A reader writes:
I have two related questions that I'd be interesting in getting your take on:
First, is it common for interviewers to record the interview so others can listen to it who would be affected by the hire but were unable or uninterested in interviewing? Would that be helpful, do you think, to the hiring process, or just nerve-wracking?
Also, do you think it would be considered weird for a person coming in to be interviewed to request to record the conversation? After all, these are two parties discussing a possible partnership, so it seems reasonable that someone being interviewed should record the conversation. But again, would that be helpful for candidates trying to determine which offer to accept?
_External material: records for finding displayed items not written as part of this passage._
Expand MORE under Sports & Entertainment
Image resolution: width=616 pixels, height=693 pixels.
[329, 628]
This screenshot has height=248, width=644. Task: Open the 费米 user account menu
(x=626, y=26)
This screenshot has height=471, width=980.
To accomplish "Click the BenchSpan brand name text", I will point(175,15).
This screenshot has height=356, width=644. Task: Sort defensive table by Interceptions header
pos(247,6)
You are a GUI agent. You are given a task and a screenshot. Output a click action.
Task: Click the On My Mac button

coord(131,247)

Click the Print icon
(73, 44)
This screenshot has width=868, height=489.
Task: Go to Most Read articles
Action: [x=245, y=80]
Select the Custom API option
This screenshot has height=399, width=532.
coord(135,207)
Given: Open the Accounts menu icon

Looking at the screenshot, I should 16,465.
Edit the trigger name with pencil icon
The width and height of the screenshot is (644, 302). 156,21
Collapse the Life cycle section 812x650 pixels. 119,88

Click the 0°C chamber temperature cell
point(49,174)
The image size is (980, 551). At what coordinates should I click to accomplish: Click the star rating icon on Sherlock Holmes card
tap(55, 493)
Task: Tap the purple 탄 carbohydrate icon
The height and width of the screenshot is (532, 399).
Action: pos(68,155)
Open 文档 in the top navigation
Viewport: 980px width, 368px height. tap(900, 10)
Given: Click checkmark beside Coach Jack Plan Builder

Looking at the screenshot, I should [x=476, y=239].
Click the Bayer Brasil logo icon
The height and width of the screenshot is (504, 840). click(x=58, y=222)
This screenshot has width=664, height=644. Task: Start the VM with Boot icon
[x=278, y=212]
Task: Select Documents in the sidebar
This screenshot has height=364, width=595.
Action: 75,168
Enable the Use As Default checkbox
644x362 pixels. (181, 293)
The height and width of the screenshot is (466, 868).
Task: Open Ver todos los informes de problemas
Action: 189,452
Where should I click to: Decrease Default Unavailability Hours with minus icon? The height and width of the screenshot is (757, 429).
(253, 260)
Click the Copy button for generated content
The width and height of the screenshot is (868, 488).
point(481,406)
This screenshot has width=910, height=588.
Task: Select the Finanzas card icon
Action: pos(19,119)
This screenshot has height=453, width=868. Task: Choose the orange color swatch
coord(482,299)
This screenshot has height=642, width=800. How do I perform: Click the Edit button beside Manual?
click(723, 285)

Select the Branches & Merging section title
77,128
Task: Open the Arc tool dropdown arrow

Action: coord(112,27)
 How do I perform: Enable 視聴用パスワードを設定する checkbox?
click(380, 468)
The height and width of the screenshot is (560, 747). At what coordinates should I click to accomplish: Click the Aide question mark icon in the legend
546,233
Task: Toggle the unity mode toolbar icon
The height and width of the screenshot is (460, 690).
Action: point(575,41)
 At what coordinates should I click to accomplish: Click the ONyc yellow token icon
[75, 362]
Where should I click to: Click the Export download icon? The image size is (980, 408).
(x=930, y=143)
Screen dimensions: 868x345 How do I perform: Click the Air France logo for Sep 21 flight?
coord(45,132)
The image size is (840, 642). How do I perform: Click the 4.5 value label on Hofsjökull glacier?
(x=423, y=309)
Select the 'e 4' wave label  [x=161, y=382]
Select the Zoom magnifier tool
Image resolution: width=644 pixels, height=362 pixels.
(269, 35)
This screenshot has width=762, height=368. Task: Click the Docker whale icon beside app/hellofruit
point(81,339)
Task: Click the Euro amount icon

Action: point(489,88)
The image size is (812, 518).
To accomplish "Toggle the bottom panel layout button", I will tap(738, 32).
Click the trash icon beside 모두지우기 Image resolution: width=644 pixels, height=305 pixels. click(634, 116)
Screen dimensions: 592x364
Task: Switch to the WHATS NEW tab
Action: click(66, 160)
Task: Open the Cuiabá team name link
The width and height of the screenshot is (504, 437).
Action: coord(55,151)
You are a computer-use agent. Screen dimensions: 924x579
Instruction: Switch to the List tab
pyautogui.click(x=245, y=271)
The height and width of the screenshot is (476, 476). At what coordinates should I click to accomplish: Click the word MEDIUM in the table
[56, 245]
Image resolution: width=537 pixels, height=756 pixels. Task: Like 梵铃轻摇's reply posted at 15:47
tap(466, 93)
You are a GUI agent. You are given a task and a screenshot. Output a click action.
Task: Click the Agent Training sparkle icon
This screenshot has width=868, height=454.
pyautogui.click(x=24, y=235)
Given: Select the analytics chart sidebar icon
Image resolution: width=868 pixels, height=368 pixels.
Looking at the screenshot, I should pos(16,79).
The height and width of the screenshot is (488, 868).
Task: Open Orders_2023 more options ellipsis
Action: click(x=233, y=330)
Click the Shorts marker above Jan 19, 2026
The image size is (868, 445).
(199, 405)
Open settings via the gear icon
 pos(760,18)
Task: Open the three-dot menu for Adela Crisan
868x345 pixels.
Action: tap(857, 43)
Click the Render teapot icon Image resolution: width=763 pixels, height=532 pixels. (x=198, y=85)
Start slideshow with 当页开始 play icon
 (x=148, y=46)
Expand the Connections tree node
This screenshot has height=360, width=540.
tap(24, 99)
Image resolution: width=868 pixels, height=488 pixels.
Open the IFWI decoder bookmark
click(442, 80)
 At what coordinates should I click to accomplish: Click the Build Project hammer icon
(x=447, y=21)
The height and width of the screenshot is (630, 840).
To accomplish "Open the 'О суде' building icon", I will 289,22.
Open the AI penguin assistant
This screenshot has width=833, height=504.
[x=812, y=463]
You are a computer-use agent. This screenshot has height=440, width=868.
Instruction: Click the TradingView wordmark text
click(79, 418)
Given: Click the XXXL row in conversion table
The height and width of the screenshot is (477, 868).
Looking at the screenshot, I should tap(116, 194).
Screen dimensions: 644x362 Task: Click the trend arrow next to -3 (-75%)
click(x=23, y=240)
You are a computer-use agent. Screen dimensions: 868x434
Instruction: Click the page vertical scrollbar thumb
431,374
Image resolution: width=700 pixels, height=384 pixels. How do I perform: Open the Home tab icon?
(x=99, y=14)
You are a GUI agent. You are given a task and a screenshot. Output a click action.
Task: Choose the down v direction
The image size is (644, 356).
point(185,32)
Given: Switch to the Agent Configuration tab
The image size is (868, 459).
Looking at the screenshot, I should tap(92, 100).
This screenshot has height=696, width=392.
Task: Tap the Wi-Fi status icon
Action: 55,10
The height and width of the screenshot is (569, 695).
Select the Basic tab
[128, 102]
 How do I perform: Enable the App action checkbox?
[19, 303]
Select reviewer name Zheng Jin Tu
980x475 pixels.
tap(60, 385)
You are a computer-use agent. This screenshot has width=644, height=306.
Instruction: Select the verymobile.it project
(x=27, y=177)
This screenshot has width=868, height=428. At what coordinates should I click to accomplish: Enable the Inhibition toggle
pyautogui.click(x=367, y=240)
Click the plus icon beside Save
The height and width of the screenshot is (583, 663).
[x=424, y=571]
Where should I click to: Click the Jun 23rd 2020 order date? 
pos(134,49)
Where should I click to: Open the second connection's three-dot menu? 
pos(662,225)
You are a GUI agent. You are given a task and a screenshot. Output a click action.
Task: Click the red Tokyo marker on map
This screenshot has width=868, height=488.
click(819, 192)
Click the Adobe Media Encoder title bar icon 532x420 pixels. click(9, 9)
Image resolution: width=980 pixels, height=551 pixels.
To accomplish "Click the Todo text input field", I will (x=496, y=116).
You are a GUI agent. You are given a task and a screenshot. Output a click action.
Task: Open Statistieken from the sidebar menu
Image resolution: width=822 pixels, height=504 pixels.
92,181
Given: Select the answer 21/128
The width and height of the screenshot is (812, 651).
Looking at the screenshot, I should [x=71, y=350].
First, on interviewers recording the interview: It's definitely not common; I've never heard of it being done, in fact, although I'm sure that somewhere out there, some company is doing it. And probably making many of their candidates significantly more nervous in the process.
On the question of the candidate asking to record the interview: First, let me note that I'm answering this in terms of how employers are likely to react, not necessarily how they should react, so I don't want anyone haranguing me in the comments about how I should be more accommodating of a perfectly reasonable request from a candidate.
The reality is, I think it would make most employers very, very uncomfortable, since they'd worry the intent was adversarial in some way -- i.e., the candidate thought they might do something illegal and wanted to capture that on tape (or simply use the the presence of the tape recorder to deter it), or use the recording later to say "you said the job would include X, Y, and Z, and never mentioned I'd also be doing W."
Unfortunately, while there could be a perfectly innocent motivation to ask to record -- the one you suggest -- it's so outside the normal range of interview behavior that asking it would be close to announcing, "I'm litigious and/or high maintenance."
And even though the majority of employers have no intention of screwing you over, legally or otherwise, they'd still worry about this, because no one wants to hire an adversarial, litigious, or high-maintanence employee.
(I suppose someone might have a disability for which recording for later playback was a useful accommodation, but that's about the only time I can see most employers being comfortable with it.)
In both of the cases you ask about -- the employer recording or the candidate recording -- I think it's one of those things that might be reasonable and useful in theory but is so far outside the convention of what's normally done that it would be very hard to do it without making people uncomfortable. Sort of like how it might be useful if you could ask your boyfriend if you can record your break-up conversation so you can reflect on it later, but it would likely make him think you were slightly crazy.
Anyone ever try asking to record an interview?